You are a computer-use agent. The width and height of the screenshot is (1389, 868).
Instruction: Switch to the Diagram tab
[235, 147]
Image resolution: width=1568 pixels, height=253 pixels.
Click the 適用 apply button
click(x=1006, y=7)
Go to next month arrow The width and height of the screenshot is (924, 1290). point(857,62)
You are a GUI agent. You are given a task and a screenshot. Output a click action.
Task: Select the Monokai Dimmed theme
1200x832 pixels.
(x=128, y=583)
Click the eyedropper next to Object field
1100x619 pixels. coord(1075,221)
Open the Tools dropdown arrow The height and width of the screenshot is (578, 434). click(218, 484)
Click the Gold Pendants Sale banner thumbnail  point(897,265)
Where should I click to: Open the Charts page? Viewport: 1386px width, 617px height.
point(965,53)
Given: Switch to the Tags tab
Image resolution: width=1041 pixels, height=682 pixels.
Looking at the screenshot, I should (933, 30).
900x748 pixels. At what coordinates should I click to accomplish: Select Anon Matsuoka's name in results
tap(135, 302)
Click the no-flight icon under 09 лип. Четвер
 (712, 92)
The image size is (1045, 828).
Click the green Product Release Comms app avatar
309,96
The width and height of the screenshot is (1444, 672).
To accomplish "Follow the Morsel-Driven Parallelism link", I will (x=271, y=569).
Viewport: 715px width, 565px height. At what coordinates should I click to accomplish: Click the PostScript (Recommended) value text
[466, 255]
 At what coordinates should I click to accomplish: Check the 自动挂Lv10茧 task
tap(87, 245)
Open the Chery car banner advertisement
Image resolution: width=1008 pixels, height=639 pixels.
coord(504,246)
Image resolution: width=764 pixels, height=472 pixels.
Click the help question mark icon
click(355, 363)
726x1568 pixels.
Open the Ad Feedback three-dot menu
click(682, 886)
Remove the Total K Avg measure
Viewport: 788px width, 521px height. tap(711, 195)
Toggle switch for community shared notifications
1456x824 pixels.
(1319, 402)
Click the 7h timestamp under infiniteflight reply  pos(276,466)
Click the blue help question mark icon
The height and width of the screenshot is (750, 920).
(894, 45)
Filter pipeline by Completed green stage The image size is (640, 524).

★ ★ ★ ★ ★ ★ ★

In the entries, find the line containing "The width and height of the screenshot is (1444, 672)." and output it and all remaining lines exactly.

#### EXERCISE SOLUTION
The width and height of the screenshot is (1444, 672).
To accomplish "Follow the Morsel-Driven Parallelism link", I will (x=271, y=569).
Viewport: 715px width, 565px height. At what coordinates should I click to accomplish: Click the PostScript (Recommended) value text
[466, 255]
 At what coordinates should I click to accomplish: Check the 自动挂Lv10茧 task
tap(87, 245)
Open the Chery car banner advertisement
Image resolution: width=1008 pixels, height=639 pixels.
coord(504,246)
Image resolution: width=764 pixels, height=472 pixels.
Click the help question mark icon
click(355, 363)
726x1568 pixels.
Open the Ad Feedback three-dot menu
click(682, 886)
Remove the Total K Avg measure
Viewport: 788px width, 521px height. tap(711, 195)
Toggle switch for community shared notifications
1456x824 pixels.
(1319, 402)
Click the 7h timestamp under infiniteflight reply  pos(276,466)
Click the blue help question mark icon
The height and width of the screenshot is (750, 920).
(894, 45)
Filter pipeline by Completed green stage The image size is (640, 524).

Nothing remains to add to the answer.